Slowly but surely, things started falling into place. Within a month, I found myself a full-time job working as an editor for two publications. (I was -- and still am -- over the moon.)
I told myself I would start saving money. (I did.) I told myself I would get the hell out of New York the moment I was able. (I booked a trip to Vermont toward the end of April.)
Still, something was missing. My job was fantastic. My savings account (silently) thanked me. But my life needed flavor: I was no longer struggling, so what was stopping me from being a bit more spontaneous?
And that's how it happened. Two days before I boarded an Amtrak train to New England's Upper Valley, I found myself in the beauty and cosmetics aisle of my local CVS, where I purchased a box of royal purple hair dye.
I walked up to the cashier, handed him $8.74 ("That's not for you, is it?" he asked. "Yeah, yeah, it is," I said cockily. "I'm going to look really hot.") and went home, where I stripped, hopped in the shower, washed my hair and proceeded to follow the instructions on the box.
Of course, I burned a section of my scalp in the process of dyeing my hair, but it was nothing a little Veronica Lake peek-a-boo hair couldn't fix. (At the prospect of looking "really hot," I coil back into a weed like a novice.)
So I went up to Vermont. Within seconds of presenting my ticket to a member of the train's crew, I received a compliment on my hair. It felt nice. I felt like a new man. Yes, I told myself, this is what I needed.
The trip went spectacularly. I drank too much. I ate too much. I hung out with friends I hadn't seen in a couple years. I divorced myself from my responsibilities.
Everyone had something to say about my hair. Had I changed? Was I different somehow? It was a small change; that's what I told anyone who asked. Once my normal ash brown hair threatened to usurp my purple majesty, I assured them, I'd shear my hair off and continue as normal.
But I didn't tell anyone if I seemed different, it was because I felt different. Dyeing my hair was a fun decision, but it meant more to me than I would openly admit.
I was a bullied child growing up. I'd internalized vicious feelings of self-loathing as a result. I also second-guessed any potential decision that would bring me unwanted attention or undue stress. I lived as if under the watch of prying, accusatory eyes.
Walking into CVS that day and walking out, hair dye in hand, was a big deal for me. I blossomed. I felt whimsical, confident and sexy -- all the things that eluded me even with my colorful dating and relationship history.

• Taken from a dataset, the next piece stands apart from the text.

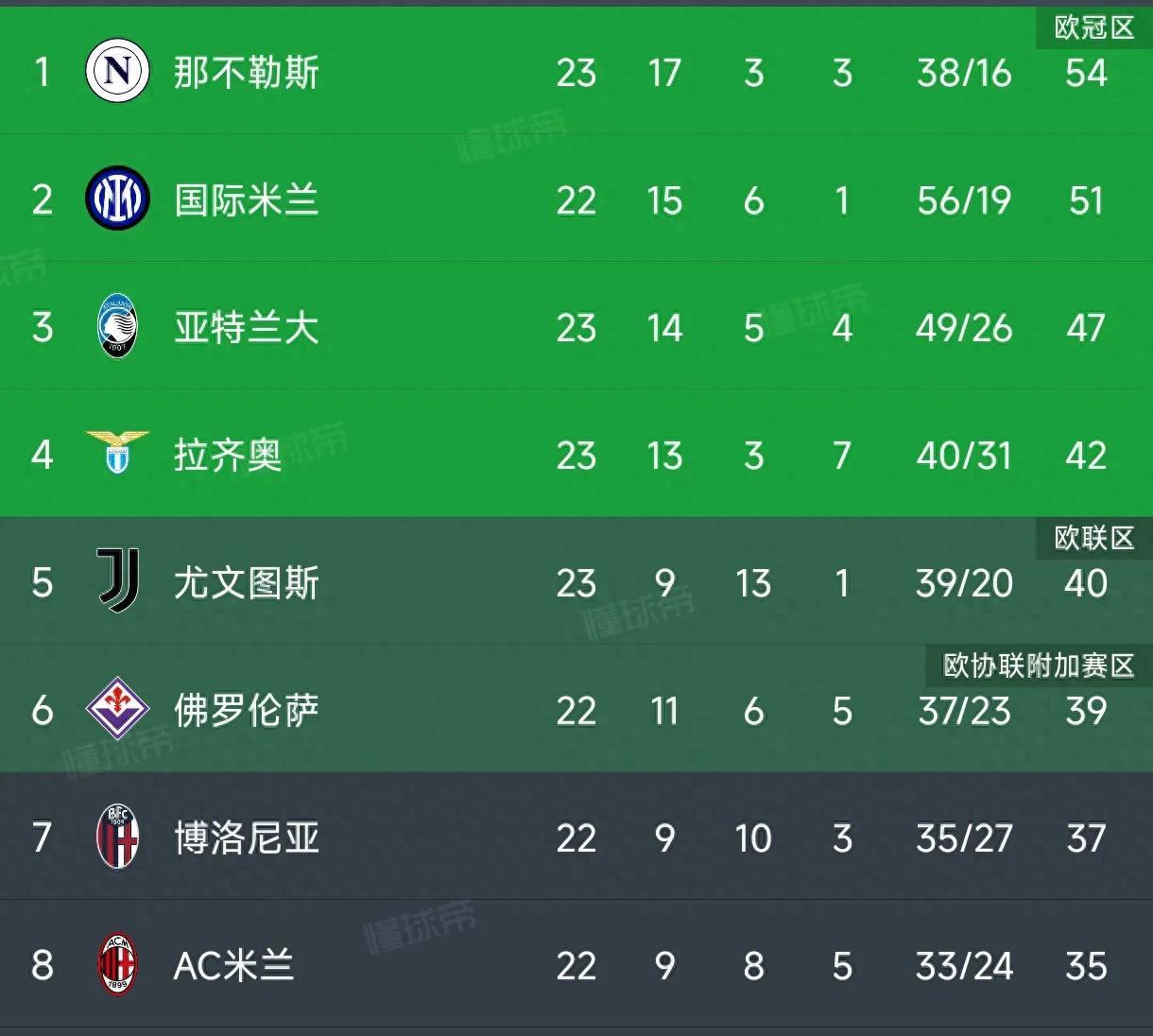Click the AC米兰 team name
1153x1036 pixels.
[233, 966]
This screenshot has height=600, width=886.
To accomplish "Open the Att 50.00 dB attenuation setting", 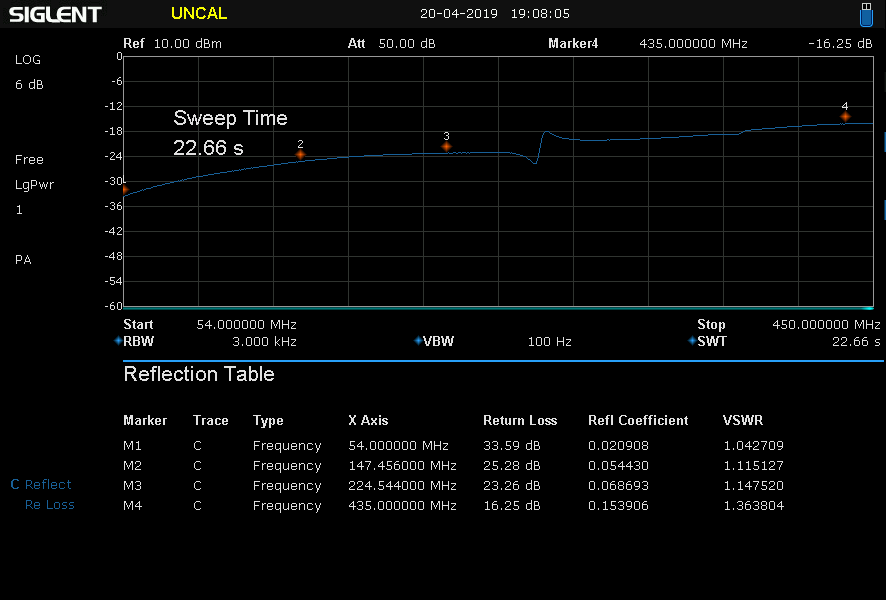I will tap(391, 44).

When my ex-boyfriend told me I was beautiful, I would thank him, but I would never believe him. When I'd find myself in bed with someone who whispered the sweet nothings of the moment into my willing ears, I'd coast on an ecstatic wave until the subway ride home left me alone with my thoughts.
But most importantly, I realized I had dyed my hair for me and me alone. I didn't need to do it. I had wanted it, wanted it more than anything at that moment.
The day I came back from Vermont, I landed a date with a guy from Virginia who said he loved my purple hair. We spent Memorial Day weekend drinking too much and kissing hungrily. We walked the streets of Manhattan without a care in the world.
The next morning, when I realized I'd lost my wallet, I went to the police station to file a report and chatted with officers who said my hair made me look "so fun and friendly." When I walked down the street, others would stop to comment on my hair.
Men smiled. Women expressed their envy. Children daydreamed of defying their parents. ("It doesn't have to be defiance," I told a teenage girl. "Do it for you, not to spite someone else.") When I met a little girl who said she loved my "violet hair" because her name was Violet, I beamed.
Last month, my once royal purple hair now dimmed to the color of a decadent plum wine, I boarded the A train at Penn Station and locked eyes with a handsome man. He smiled at me, and I smiled back. He had lovely eyes.
I asked him for his number. He grinned. He gave it to me, but we didn't part ways. Instead, we got off the train and spent the evening chatting and laughing in downtown Brooklyn. I would not have done that a year ago, let alone six months ago. But I had done it, and that trust has made all the difference.
I also got my ears pierced and stretched. But that, as they say, is another story.